Top of Extract to read
Mapping prototypes - Design criteria

From DFM Wiki

The primary goal of the DFM Maps Group will be represent information about dried fish value chains through static or interactive maps, depicting significant sites as well as flows of commodities and people between those sites.

Given that we are working primarily from unstructured datasets, a primary challenge will be to support the tagging, consolidation, and querying of geographic data embedded within diverse sources -- including interview transcripts, fieldnotes, reports, and spreadsheets.

Although we would like to accommodate the creation of professional maps based on data supplied by project researchers, a more important consideration is that researchers with limited technical skills should be able to develop and edit simple, reusable maps themselves.

General criteria

  1. Standard, open source tools and workflow. All maps should be editable and usable with open-source tools and open-access datasets (e.g., Leaflet.js or similar tool to represent interactive maps, using OpenStreetMap layers for the base layer).
  2. Geographic tagging. Researchers should have the ability to associate documents or document fragments to geographic places (countries, regions, markets, etc.) for representation and querying in interactive maps. Geographic tagging may occur through one or more of the following processes:
    • Qualitative Data Analysis of field data (coding in Atlas.ti)
    • insertion of geographic terms as metadata within individual documents hosted by DFM, such as reports or pages on the DFM wiki, for automated indexing
    • manual creation of lists or a database of URI references pointing to publicly accessible documents, within or outside DFM control, that relate to a specific geographic term
    • tagging of resources in the DFM Zotero library (Zotero items can also be referenced by URI).
  3. Visual navigation of online resources. It should be possible to use an interactive map interface to navigate publicly accessible documents tagged for the place or region in focus, filtered by feature type. For example, if we have a set of online transcripts of interviews conducted in different markets across Asia, users should be able to retrieve the list of matching documents for each market by clicking on a corresponding map marker or through a similar action, then click through to the matching documents.
Bottom of Extract to read
Top of Data extracts
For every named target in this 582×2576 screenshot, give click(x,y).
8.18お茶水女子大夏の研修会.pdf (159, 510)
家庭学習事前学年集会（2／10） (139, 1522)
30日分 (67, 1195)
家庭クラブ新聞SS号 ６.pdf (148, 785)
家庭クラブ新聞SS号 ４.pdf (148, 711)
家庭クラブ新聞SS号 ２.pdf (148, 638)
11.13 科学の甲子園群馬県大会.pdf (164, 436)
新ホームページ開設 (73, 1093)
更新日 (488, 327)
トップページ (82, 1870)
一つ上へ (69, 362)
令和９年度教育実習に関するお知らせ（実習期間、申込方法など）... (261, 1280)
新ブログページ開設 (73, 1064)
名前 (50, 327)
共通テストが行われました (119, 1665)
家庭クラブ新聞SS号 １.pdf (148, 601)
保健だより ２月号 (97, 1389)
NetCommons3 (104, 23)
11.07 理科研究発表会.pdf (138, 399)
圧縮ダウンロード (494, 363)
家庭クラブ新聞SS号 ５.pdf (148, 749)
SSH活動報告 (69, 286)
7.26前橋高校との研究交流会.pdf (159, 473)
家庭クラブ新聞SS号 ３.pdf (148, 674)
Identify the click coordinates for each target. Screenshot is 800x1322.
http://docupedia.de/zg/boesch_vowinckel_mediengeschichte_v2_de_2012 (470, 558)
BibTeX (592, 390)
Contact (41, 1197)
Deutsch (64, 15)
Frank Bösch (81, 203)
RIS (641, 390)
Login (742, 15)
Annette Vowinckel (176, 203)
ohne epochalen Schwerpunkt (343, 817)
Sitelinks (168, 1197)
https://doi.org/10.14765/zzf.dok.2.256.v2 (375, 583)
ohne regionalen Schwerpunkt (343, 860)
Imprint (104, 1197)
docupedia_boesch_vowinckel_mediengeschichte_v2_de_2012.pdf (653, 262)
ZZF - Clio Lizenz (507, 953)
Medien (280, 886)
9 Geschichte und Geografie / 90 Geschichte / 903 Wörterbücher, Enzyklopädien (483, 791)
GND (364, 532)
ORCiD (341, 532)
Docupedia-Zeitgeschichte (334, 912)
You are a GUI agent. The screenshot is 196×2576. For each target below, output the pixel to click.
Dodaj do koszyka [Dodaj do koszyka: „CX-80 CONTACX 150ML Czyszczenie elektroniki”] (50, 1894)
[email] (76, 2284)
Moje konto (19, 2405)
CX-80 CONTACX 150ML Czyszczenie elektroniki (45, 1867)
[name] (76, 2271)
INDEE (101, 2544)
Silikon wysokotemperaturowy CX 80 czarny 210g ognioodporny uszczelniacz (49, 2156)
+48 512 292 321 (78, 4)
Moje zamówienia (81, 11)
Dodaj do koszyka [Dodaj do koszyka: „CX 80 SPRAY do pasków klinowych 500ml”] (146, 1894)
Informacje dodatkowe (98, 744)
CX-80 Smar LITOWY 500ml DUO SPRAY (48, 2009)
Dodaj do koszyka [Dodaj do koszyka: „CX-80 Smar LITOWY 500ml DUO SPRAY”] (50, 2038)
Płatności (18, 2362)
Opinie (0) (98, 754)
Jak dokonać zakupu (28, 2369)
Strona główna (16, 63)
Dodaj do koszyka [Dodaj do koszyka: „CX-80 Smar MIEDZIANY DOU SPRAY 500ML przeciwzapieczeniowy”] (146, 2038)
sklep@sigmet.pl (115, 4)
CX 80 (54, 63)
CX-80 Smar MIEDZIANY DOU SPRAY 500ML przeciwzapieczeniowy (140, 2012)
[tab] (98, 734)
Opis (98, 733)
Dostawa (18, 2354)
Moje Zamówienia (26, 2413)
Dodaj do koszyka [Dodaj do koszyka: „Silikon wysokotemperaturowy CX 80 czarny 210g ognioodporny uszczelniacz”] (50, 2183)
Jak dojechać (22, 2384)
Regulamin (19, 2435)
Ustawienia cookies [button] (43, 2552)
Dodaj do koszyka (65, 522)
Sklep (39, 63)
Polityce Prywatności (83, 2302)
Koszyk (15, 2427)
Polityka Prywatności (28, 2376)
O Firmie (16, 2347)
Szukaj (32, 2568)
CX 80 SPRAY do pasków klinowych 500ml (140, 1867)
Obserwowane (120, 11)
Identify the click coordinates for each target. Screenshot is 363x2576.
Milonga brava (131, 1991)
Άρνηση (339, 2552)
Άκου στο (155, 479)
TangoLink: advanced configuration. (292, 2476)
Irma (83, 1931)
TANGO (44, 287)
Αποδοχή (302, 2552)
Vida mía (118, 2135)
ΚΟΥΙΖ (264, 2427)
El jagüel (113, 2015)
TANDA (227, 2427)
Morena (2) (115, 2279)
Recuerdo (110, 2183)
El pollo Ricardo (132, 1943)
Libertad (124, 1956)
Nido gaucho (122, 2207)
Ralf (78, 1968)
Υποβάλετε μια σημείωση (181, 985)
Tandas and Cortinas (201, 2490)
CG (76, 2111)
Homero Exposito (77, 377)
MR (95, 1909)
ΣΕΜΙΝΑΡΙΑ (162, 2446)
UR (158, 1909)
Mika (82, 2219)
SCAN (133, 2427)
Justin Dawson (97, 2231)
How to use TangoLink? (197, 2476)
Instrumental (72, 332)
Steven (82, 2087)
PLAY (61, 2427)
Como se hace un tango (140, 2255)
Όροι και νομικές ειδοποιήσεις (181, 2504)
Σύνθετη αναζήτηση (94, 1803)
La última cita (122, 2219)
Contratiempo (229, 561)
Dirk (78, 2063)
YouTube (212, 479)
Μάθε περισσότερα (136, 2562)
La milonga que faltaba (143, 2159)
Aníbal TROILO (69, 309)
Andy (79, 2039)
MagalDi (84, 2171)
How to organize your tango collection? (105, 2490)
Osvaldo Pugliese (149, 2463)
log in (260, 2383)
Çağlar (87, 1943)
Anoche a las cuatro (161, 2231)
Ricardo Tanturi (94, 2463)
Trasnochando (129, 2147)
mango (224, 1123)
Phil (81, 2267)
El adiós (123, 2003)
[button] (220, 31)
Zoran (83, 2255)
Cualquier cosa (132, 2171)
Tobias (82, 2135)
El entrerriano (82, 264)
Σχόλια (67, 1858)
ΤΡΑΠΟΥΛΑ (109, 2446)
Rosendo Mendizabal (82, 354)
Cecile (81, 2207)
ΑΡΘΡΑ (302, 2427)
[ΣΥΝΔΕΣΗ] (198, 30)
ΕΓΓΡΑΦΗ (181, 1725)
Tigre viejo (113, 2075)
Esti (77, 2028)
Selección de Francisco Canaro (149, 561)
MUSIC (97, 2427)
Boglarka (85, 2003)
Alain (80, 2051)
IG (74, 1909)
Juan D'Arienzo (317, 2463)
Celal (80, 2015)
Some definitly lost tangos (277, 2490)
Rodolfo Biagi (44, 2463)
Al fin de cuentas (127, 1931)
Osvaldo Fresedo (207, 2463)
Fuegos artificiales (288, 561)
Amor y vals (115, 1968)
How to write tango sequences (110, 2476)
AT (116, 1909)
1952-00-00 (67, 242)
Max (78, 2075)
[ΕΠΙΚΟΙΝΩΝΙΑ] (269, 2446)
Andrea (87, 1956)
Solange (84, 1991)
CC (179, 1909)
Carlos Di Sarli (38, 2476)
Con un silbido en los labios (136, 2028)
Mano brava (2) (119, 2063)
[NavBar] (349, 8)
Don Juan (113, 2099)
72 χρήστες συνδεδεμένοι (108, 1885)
Bottom of Data extracts
▶ **How to complete this task**: Write out the part of the mapping design criteria above from "3. Visual navigation" to "the matching documents.", word for word.

▶ **Task response**:
3. Visual navigation of online resources. It should be possible to use an interactive map interface to navigate publicly accessible documents tagged for the place or region in focus, filtered by feature type. For example, if we have a set of online transcripts of interviews conducted in different markets across Asia, users should be able to retrieve the list of matching documents for each market by clicking on a corresponding map marker or through a similar action, then click through to the matching documents.